Wednesday, July 18, 2012
Car Of The Day: July 18, 2012
Today's car of the day is King Star's 1978 BMW M1.
The BMW M1 (E26) is a sports car that was produced by German automaker BMW from 1978 to 1981.
In the late 1970s, Italian manufacturer Lamborghini entered into an agreement with BMW to build a production racing car in sufficient quantity for homologation. The result was sold to the public, from 1978 to 1981, as the BMW M1. It was the only mid-engined BMW to be mass produced. It employed a twin-cam M88/1 3.5 L 6-cylinder petrol engine with Kugelfischer mechanical fuel injection. A version of this motor was later used in the South African version of the BMW 745i, of which 209 examples were built between 1984 and 1986, as well as the E24 BMW M6/M635CSi and E28 BMW M5. The engine had six separate throttle bodies, four valves per cylinder and produced 277 PS (204 kW; 273 hp) in the street version, giving a top speed of 260 km/h (160 mph). Turbocharged racing versions were capable of producing around 850 hp (634 kW).

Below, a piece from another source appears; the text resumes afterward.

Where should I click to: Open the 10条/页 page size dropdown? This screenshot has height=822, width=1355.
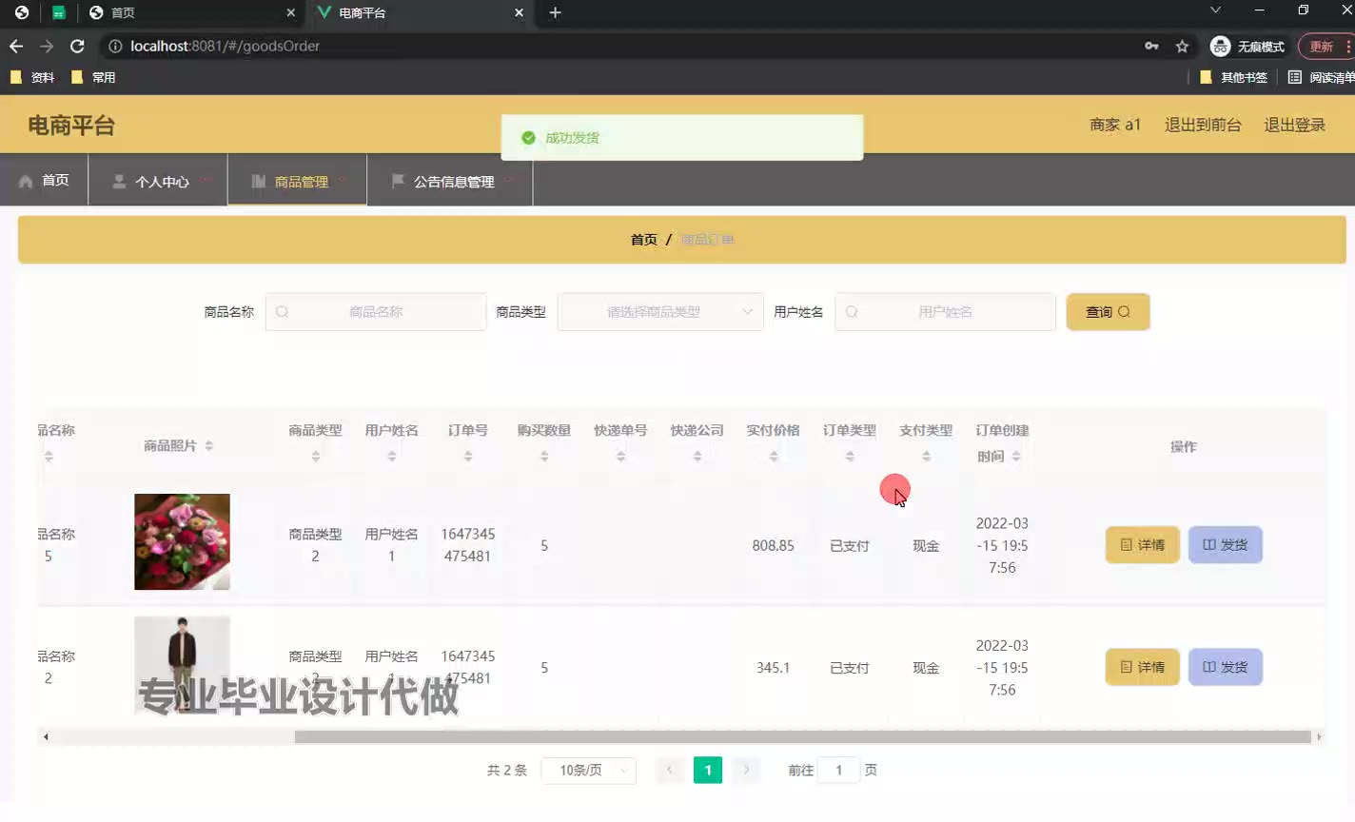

For more information and pictures of the real car please visit: BMW M1
The M1 coupe was hand-built between 1978 and 1981 under the Motorsport division of BMW as a homologation special for sports car racing. The body was designed by Giugiaro, taking inspiration from the 1972 BMW Turbo show car. Originally, BMW commissioned Lamborghini to work out the details of the car's chassis, assemble prototypes and manufacture the vehicles, but Lamborghini's financial position meant that BMW reassumed control over the project in April 1978, after seven prototypes were built. Only 456 production M1s were built, making it one of BMW's rarest models. The spirit of the M1 lived on in the M635Csi and the first-generation M5, which shared the same (though slightly modified) engine.
One of the rare cars that looks best from an overhead view.

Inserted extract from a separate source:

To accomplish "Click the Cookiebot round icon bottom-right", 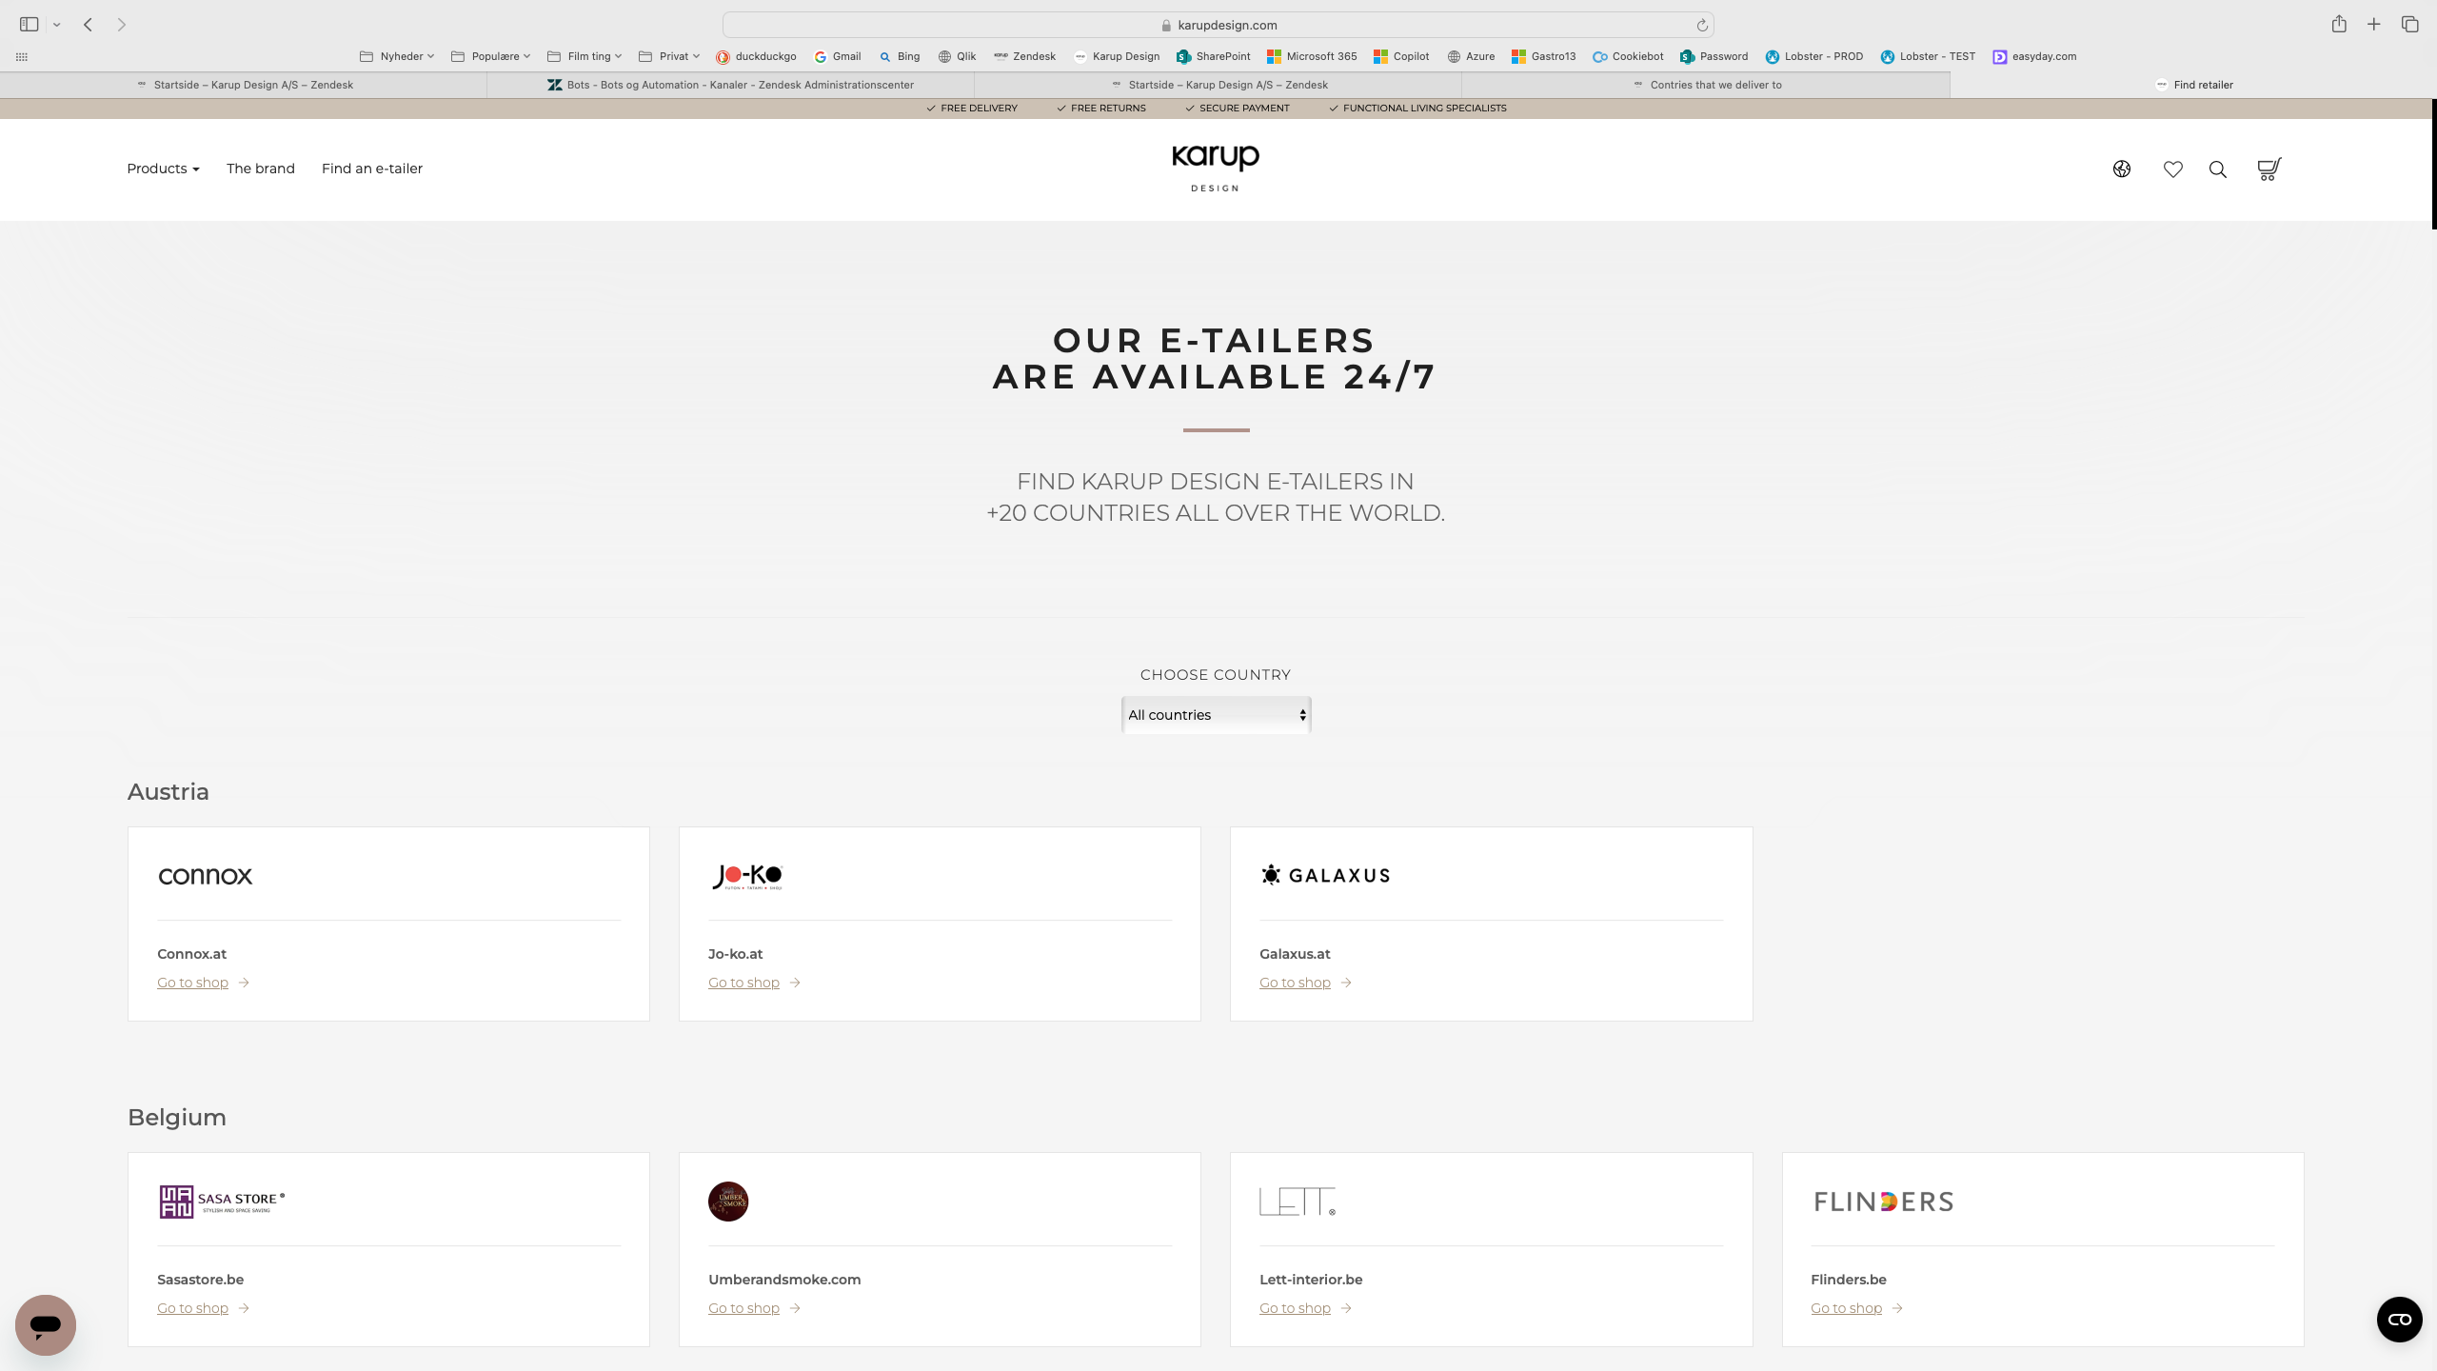I will click(2399, 1319).
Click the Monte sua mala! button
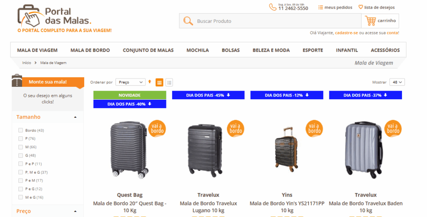This screenshot has height=217, width=427. (x=48, y=82)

The M1 had various successes in motorsports. In 2004, Sports Car International named the car number ten on the list of Top Sports Cars of the 1970s.
The M1 is not related to BMW's 1-series compact executive car which started production in MY 2004. Nor is the M1 related to the BMW 1 Series M Coupe which started production in MY 2010.
In 1979 the head BMW Motorsport, Jochen Neerpasch, devised a one-make championship using racing modified M1s. The series was created to aid BMW in building enough M1s to enter the Group 4 classification in the World Championship for Makes. The new series, known as the Procar BMW M1 Championship, served as a support series for Formula One, and included many current Formula One drivers in identical cars.
The series ran for two years, with Niki Lauda winning the 1979 season, and Nelson Piquet the 1980 season. After BMW met the standards for Group 4, the Procars were used by various teams in the World Championship as well as other national series.